WHAT YOU ARE ASKED TO DO: Lay out the material as a Markdown table with two columns, Row and Line. Number each row, leave out blank lines, and include only the lines from the one containing "Identify the location of left-tick-label: 2,000." through the one containing "The image size is (1024, 768).", with both ends included.

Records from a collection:

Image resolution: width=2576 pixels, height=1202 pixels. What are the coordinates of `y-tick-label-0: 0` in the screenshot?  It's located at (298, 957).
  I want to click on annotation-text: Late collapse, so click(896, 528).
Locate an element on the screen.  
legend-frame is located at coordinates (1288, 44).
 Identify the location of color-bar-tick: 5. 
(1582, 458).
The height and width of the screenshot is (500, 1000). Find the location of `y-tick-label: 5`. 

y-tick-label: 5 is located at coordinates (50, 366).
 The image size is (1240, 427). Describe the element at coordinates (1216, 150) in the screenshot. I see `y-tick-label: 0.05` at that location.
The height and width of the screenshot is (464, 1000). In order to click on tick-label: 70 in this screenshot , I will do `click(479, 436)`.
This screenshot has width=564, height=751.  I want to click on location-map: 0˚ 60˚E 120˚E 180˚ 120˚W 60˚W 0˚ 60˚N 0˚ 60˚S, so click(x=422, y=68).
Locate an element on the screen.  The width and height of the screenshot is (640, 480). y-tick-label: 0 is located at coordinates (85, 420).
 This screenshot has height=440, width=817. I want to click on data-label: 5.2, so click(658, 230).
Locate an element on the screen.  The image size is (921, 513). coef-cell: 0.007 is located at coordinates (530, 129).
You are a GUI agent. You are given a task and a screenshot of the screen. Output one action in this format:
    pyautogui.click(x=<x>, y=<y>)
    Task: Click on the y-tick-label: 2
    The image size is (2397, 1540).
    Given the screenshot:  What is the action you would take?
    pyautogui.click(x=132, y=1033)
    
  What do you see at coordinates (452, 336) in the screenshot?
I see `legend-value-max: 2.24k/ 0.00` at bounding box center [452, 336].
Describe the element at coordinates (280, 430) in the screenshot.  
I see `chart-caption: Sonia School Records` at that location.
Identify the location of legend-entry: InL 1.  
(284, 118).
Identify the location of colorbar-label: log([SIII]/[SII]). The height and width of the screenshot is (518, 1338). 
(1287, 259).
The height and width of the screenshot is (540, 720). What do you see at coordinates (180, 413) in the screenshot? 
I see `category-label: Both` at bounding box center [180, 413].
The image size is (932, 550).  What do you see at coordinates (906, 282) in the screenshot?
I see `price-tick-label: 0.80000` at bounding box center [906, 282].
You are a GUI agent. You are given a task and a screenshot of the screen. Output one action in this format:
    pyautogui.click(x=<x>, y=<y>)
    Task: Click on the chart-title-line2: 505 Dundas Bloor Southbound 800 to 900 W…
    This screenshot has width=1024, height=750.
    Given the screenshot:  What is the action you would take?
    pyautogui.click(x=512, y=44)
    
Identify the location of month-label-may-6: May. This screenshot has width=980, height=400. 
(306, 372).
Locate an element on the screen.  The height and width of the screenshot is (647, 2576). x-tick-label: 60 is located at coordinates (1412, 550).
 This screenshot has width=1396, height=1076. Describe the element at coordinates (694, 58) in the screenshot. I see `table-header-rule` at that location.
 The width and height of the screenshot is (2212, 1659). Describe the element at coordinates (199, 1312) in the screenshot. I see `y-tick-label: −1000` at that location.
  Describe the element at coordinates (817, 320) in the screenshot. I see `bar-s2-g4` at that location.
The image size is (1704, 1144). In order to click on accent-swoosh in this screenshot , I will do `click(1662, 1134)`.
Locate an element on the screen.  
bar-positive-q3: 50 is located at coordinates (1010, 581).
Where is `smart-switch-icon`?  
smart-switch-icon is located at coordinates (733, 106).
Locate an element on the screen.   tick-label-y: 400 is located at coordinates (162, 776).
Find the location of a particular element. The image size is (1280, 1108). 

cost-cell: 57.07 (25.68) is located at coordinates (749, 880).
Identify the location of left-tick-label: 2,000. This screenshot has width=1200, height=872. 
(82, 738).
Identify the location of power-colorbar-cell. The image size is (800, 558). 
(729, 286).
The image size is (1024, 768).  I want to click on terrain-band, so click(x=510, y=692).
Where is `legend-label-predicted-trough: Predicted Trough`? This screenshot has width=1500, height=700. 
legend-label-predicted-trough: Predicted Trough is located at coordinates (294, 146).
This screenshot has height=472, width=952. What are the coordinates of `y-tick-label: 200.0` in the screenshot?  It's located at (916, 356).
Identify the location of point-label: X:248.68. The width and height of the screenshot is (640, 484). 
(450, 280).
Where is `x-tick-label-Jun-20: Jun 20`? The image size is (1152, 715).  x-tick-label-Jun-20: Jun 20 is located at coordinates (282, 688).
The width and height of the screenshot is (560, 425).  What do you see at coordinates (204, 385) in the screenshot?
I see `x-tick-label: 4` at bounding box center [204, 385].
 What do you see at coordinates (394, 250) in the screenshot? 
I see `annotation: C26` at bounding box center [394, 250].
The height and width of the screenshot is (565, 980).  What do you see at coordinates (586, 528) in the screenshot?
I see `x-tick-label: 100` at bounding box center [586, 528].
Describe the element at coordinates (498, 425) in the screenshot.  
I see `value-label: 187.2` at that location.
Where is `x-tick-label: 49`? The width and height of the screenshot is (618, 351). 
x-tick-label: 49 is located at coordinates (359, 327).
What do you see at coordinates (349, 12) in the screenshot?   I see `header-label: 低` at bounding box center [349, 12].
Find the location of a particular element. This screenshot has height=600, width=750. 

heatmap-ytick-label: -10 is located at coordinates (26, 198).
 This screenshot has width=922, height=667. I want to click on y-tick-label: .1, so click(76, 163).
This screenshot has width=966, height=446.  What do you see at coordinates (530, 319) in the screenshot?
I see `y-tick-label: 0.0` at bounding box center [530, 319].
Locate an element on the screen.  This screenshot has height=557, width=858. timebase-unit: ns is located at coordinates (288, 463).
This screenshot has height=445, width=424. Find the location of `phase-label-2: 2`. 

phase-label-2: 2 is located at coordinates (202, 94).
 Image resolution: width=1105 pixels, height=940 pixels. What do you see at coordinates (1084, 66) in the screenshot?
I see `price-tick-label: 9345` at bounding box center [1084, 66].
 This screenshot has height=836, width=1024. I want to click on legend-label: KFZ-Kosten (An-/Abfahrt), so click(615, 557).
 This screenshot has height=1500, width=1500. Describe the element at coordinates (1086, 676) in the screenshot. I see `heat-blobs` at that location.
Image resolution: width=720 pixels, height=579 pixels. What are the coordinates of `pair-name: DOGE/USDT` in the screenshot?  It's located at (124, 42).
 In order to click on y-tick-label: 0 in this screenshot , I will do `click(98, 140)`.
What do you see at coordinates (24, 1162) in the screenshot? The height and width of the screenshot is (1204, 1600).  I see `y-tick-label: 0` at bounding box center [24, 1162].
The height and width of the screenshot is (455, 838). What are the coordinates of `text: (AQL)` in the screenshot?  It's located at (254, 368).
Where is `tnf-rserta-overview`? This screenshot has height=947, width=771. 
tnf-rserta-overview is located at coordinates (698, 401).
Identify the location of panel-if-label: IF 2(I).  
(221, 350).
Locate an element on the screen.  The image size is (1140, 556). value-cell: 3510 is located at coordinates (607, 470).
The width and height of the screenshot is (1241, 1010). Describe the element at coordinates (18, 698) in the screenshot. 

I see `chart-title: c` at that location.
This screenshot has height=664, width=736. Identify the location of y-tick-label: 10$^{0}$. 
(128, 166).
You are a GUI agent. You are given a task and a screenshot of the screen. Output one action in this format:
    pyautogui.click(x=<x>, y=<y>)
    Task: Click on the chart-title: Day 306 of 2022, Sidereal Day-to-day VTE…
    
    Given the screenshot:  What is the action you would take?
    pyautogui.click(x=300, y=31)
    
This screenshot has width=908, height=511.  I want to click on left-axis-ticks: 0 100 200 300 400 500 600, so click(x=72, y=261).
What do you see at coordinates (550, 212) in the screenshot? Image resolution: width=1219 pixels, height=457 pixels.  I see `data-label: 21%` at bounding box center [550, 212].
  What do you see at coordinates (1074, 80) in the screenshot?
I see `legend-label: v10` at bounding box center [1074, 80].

COMPLETED EXERCISE:
| Row | Line |
|---|---|
| 1 | Identify the location of left-tick-label: 2,000. This screenshot has width=1200, height=872.  |
| 2 | (82, 738). |
| 3 | Identify the location of power-colorbar-cell. The image size is (800, 558).  |
| 4 | (729, 286). |
| 5 | The image size is (1024, 768).  I want to click on terrain-band, so click(x=510, y=692). |